[TEXT UNDER STUDY]
================================

Such tales can be heard these days in nearly any hospital in Sierra Leone. It is now the worst-infected of all the West African nations hit by the Ebola epidemic, with 3,145 of the 8,641 deaths recorded so far since this outbreak began in Guinea in December 2013.
. . .
The deaths of so many health workers – coupled with the ongoing reluctance of many others to return to work – has thrown a health service already crippled by civil war into an all-out crisis. Many of the country’s hospitals and clinics remain shut or are operating at a fraction of their normal capacity, meaning that people seeking routine A&E treatment, be it after a car crash, for malaria or just for severe diarrhoea, may die.
“We estimate there are 3.8 deaths from normally treatable diseases for every Ebola death,” says Adam Forrest, an NHS consultant gynaecologist with Plymouth Hospitals NHS Trust.
There’s more at the link.
To make matters even more complicated, just as Ebola is merely the latest in a long line of viral hemorrhagic fevers in Africa (its genetic ‘ancestors’ include Lassa fever, Marburg virus, etc.), so it’s now beginning to mutate into something different. The BBC reports:
Scientists tracking the Ebola outbreak in Guinea say the virus has mutated.
Researchers at the Institut Pasteur in France, which first identified the outbreak last March, are investigating whether it could have become more contagious.
More than 22,000 people have been infected with Ebola and 8,795 have died in Guinea, Sierra Leone and Liberia.
Scientists are starting to analyse hundreds of blood samples from Ebola patients in Guinea.
They are tracking how the virus is changing and trying to establish whether it’s able to jump more easily from person to person
“We know the virus is changing quite a lot,” said human geneticist Dr Anavaj Sakuntabhai.
“That’s important for diagnosing (new cases) and for treatment. We need to know how the virus (is changing) to keep up with our enemy.”
It’s not unusual for viruses to change over a period time. Ebola is an RNA virus – like HIV and influenza – which have a high rate of mutation. That makes the virus more able to adapt and raises the potential for it to become more contagious.
“We’ve now seen several cases that don’t have any symptoms at all, asymptomatic cases,” said Anavaj Sakuntabhai.

================================

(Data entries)
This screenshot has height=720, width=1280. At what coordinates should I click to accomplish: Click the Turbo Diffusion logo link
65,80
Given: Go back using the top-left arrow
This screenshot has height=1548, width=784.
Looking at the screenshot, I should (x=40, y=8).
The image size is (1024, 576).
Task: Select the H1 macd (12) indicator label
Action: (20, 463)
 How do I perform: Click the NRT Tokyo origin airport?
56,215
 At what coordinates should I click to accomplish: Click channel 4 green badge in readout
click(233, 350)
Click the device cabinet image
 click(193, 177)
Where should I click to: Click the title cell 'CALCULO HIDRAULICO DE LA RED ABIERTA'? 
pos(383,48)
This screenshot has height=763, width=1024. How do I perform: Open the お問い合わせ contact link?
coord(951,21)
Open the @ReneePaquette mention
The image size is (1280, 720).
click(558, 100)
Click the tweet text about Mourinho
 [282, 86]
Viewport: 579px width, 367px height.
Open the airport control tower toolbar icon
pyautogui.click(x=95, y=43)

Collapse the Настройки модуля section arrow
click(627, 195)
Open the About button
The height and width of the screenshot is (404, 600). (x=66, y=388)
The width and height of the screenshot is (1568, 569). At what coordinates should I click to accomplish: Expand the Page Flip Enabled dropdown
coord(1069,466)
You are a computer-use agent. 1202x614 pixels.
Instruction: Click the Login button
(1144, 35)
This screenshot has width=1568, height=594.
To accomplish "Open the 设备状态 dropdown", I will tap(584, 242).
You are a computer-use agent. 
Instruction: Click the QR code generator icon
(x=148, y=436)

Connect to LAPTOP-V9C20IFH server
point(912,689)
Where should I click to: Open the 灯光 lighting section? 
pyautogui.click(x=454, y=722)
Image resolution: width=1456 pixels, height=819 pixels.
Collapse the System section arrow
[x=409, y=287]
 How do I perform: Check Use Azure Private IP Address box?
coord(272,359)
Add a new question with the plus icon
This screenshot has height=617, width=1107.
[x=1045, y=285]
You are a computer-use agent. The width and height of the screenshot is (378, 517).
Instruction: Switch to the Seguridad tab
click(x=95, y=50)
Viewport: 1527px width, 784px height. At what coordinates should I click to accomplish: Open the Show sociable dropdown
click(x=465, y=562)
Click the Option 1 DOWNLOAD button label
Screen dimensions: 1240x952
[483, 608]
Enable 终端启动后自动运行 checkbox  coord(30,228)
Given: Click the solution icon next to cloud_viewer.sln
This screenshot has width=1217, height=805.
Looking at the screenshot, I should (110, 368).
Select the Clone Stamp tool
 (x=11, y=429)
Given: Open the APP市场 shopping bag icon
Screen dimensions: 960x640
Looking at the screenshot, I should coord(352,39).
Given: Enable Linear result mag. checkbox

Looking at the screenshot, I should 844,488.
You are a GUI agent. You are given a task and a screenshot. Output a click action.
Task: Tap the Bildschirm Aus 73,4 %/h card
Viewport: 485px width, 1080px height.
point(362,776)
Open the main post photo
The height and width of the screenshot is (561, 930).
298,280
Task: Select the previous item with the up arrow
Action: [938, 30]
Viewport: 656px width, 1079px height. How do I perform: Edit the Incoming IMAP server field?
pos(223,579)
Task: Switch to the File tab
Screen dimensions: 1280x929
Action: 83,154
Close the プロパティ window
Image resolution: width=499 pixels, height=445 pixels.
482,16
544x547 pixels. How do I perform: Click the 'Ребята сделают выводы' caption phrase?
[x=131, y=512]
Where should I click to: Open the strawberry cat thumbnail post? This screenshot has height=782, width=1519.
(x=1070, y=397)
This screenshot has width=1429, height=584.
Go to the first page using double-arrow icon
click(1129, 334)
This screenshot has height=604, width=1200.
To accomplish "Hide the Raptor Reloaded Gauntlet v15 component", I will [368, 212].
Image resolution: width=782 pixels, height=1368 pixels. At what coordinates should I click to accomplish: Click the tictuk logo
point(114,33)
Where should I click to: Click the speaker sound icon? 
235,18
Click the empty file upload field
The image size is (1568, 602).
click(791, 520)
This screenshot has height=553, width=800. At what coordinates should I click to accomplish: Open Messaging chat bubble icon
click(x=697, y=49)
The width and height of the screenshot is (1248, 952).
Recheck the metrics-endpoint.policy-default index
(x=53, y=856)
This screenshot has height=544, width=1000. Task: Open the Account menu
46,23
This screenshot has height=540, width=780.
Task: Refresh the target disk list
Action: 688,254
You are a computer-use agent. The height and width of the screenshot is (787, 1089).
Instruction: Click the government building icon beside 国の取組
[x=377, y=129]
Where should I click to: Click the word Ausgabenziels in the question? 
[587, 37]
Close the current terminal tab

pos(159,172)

================================

[ACTIVITY A]
Output the Ebola passage between "There’s more at" and "Leone and Liberia.", inclusive, word for word.
[ACTIVITY B]
Please continue the Ebola passage from the point where it stops.

[TASK OUTPUT A]
There’s more at the link.
To make matters even more complicated, just as Ebola is merely the latest in a long line of viral hemorrhagic fevers in Africa (its genetic ‘ancestors’ include Lassa fever, Marburg virus, etc.), so it’s now beginning to mutate into something different. The BBC reports:
Scientists tracking the Ebola outbreak in Guinea say the virus has mutated.
Researchers at the Institut Pasteur in France, which first identified the outbreak last March, are investigating whether it could have become more contagious.
More than 22,000 people have been infected with Ebola and 8,795 have died in Guinea, Sierra Leone and Liberia.

[TASK OUTPUT B]
“These people may be the people who can spread the virus better, but we still don’t know that yet. A virus can change itself to less deadly, but more contagious and that’s something we are afraid of.”
Again, more at the link.
An asymptomatic form of Ebola would be really, really scary. All the precautions set up at entry points to most nations, and the initial assessment centers backing them up, focus on detecting the symptoms of the disease and responding to them. If there are no symptoms, the entire screening process is at risk. If an asymptomatic carrier of a new form of Ebola gets into a country, he or she could infect literally hundreds, if not thousands of people before the disease manifests itself in its final stages, just before it kills the carrier.
It looks like within a year or two, the ‘Ebola’ being treated in West Africa will not be the same ‘Ebola’ that we saw last year. Will it bear the same name? Who knows? Those infected with it won’t care, because they’ll likely suffer just as badly.
Peter
Ebola killed more people between March and December of 2014 than in all the years before combined since Ebola was discovered back to 1976, a total 1,498 in that period. We are almost three times over and people are dismissing it as if it was a joke.
The only saving graces are that Ebola does not replicate well and loses power, apparently is still only transmittable by contact and the fact that it is native to a region with a very poor transport grid.
Change one of those factors and the "civilized" countries are in for a nasty surprise.